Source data
»»

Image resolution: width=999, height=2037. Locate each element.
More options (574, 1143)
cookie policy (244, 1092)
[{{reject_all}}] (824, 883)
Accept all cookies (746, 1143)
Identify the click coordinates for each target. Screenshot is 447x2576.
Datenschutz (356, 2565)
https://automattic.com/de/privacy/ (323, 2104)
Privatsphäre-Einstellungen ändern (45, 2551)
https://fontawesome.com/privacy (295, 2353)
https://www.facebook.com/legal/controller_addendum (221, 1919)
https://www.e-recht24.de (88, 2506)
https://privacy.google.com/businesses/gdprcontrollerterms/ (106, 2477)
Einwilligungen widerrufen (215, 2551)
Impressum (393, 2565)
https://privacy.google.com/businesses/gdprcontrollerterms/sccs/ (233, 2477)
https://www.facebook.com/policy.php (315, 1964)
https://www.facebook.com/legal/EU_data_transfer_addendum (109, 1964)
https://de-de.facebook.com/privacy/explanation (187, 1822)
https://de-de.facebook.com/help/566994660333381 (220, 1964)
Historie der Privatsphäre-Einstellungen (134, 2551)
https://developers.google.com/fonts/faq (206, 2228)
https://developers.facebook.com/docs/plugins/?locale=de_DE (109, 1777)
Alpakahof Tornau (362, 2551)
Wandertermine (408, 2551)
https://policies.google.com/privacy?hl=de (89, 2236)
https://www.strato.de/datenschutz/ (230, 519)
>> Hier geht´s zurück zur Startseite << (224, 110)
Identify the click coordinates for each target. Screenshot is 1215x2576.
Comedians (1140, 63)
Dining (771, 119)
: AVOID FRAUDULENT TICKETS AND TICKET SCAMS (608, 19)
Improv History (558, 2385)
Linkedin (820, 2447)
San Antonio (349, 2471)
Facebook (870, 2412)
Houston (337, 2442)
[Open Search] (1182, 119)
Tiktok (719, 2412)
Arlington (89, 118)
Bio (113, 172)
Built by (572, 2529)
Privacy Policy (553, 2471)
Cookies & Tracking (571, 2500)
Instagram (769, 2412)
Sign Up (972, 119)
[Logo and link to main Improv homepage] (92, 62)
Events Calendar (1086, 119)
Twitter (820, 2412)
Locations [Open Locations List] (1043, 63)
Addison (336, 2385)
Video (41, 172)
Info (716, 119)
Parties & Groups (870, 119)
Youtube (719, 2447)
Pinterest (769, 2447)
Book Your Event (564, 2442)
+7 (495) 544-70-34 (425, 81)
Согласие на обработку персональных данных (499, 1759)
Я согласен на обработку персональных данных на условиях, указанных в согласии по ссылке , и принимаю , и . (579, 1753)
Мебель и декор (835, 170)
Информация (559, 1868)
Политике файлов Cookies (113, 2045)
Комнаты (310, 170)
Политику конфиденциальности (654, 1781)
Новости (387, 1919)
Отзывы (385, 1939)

««

= Short exercise =
Rewrite the items above from the line with "Locations [Open Locations List] (1043, 63)" up to and including the last line. Leave the text of each line unchanged, and multiply every answer coordinate by 0.95, rounding to whole numbers with halves rounded up.

= The output =
Locations [Open Locations List] (991, 60)
Addison (319, 2266)
Video (39, 163)
Info (680, 113)
Parties & Groups (827, 113)
Youtube (683, 2325)
Pinterest (731, 2325)
Book Your Event (536, 2320)
+7 (495) 544-70-34 (404, 77)
Согласие на обработку персональных данных (474, 1671)
Я согласен на обработку персональных данных на условиях, указанных в согласии по ссылке , и принимаю , и . (550, 1665)
Мебель и декор (793, 162)
Информация (531, 1775)
Политике файлов Cookies (107, 1943)
Комнаты (295, 162)
Политику конфиденциальности (621, 1692)
Новости (368, 1823)
Отзывы (366, 1842)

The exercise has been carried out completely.